The 25 universities involved, led by the University of Bath, and also including the University of York, the Open University, Aston University, Coventry University, and Queen Mary University, aim to improve training for digital careers.
Universities Minister Sam Gyimah said: “A world-class pipeline of digital skills is essential to the UK’s ability to shape our future. By working together, universities, employers and industry leaders can help graduates build the right skills, in fields from cybersecurity to artificial intelligence to industrial design.
“The Institute of Coding will play a central role in this. Employers will have a tangible input to the curriculum, working hand-in-hand with universities to develop specialist skills in areas where they are needed most. As we have outlined in the Industrial Strategy, this is part of our ambition to embrace technological change and give us a more competitive edge in the future.”
World Economic Forum
Speaking at the World Economic Forum 2018 in Davos, Prime Minister Theresa May outlined how the Institute of Coding will create new degree level courses to equip people of all ages with the digital skills they need.

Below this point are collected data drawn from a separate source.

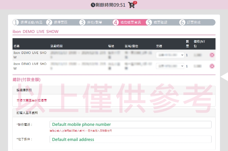Remove the second ticket row
Screen dimensions: 228x151
point(212,66)
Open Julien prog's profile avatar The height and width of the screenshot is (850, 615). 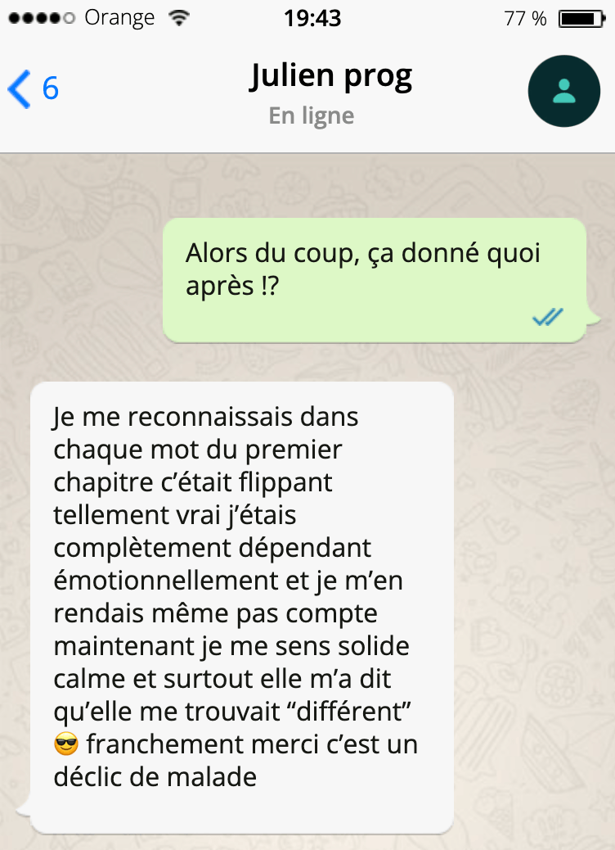pyautogui.click(x=564, y=91)
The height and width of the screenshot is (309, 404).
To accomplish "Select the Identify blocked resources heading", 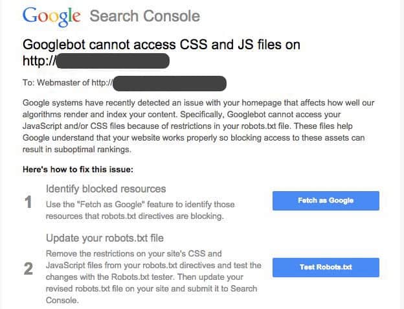I will [x=106, y=189].
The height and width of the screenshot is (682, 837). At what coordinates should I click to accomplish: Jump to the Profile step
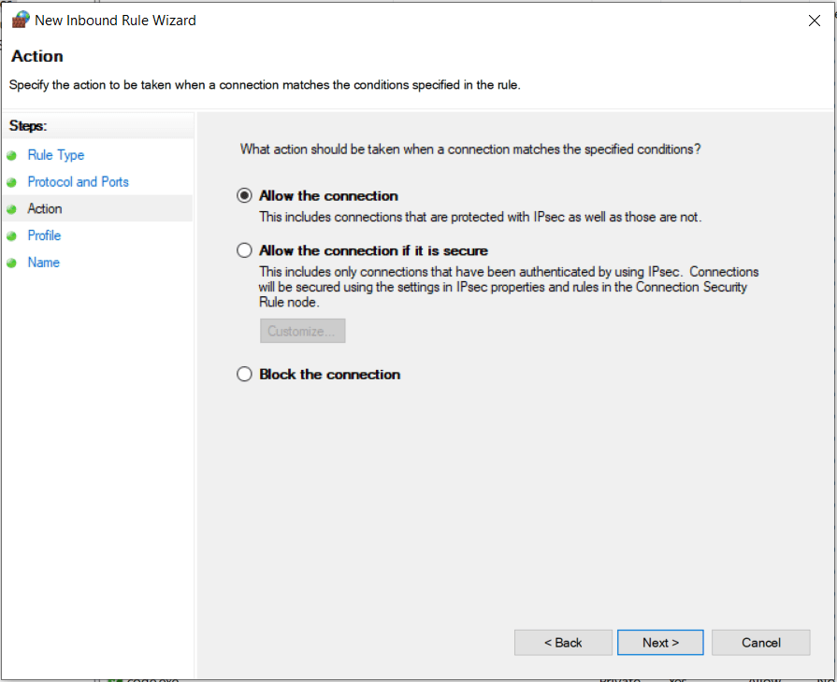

The government’s £20 million investment will be matched by a further £20 million from industry, including in-kind contributions such as training and equipment.
Professor Neil Audsley, Head of the University of York’s Department of Computer Science, said: “Involvement in the Institute of Coding offers a unique opportunity to build upon the work we have been doing in promoting digital skills within higher education via new degree courses, and within the workplace through knowledge exchange and CPD.

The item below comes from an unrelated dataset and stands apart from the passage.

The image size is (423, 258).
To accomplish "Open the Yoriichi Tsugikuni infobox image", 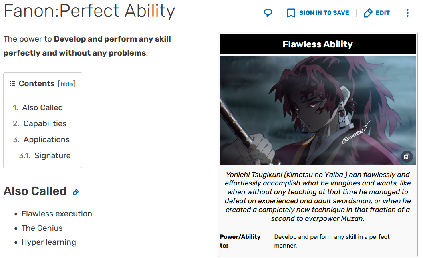I will (318, 111).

“We will work with students and Institute of Coding partners to improve and add to these offerings, ensuring an enhanced student experience throughout their time at university.”
The Institute of Coding is centred around five core themes: University Learners; the Digital Workforce; Digitalising the Professions; Widening Participation; and Knowledge Sharing and Sustainability.

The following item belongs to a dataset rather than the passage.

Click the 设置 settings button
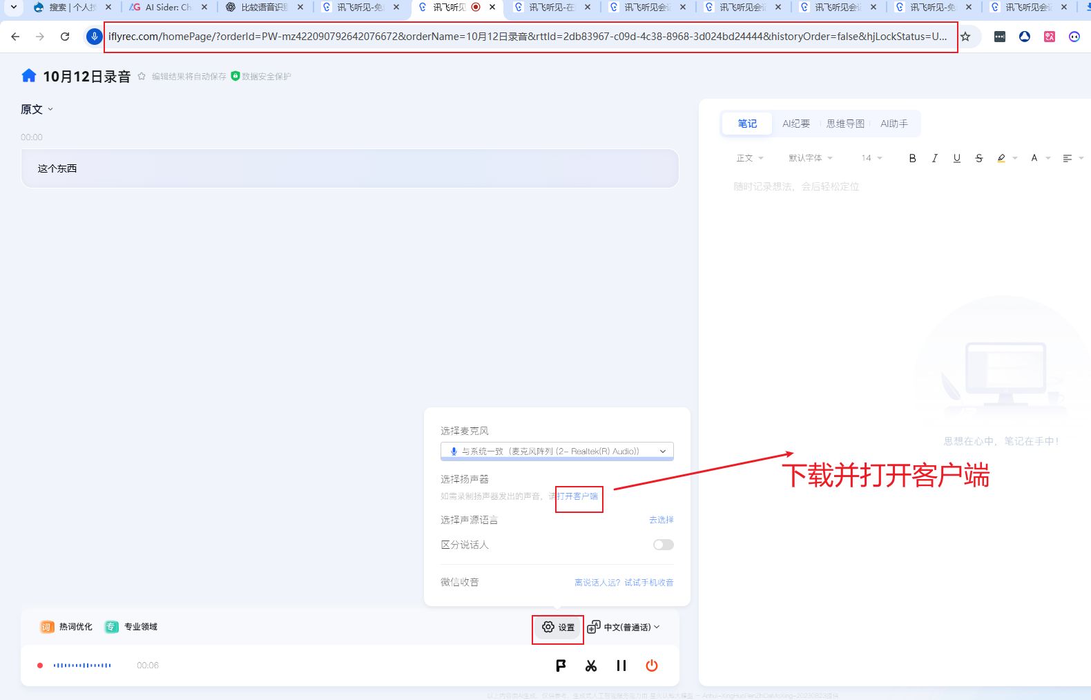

Dr Rachid Hourizi, Director of the Institute of Coding, said: “The strength of the Institute of Coding lies in the fact that it brings together educators, employers and outreach groups to co-develop digital skills education at undergraduate and masters level for learners in universities, at work and in previously under-supported groups across the country.
"In addition, we’ll work with our partners to target underrepresented talent through outreach activities, tailored and inclusive curricula, flexible delivery and removal of barriers to working in the industry.”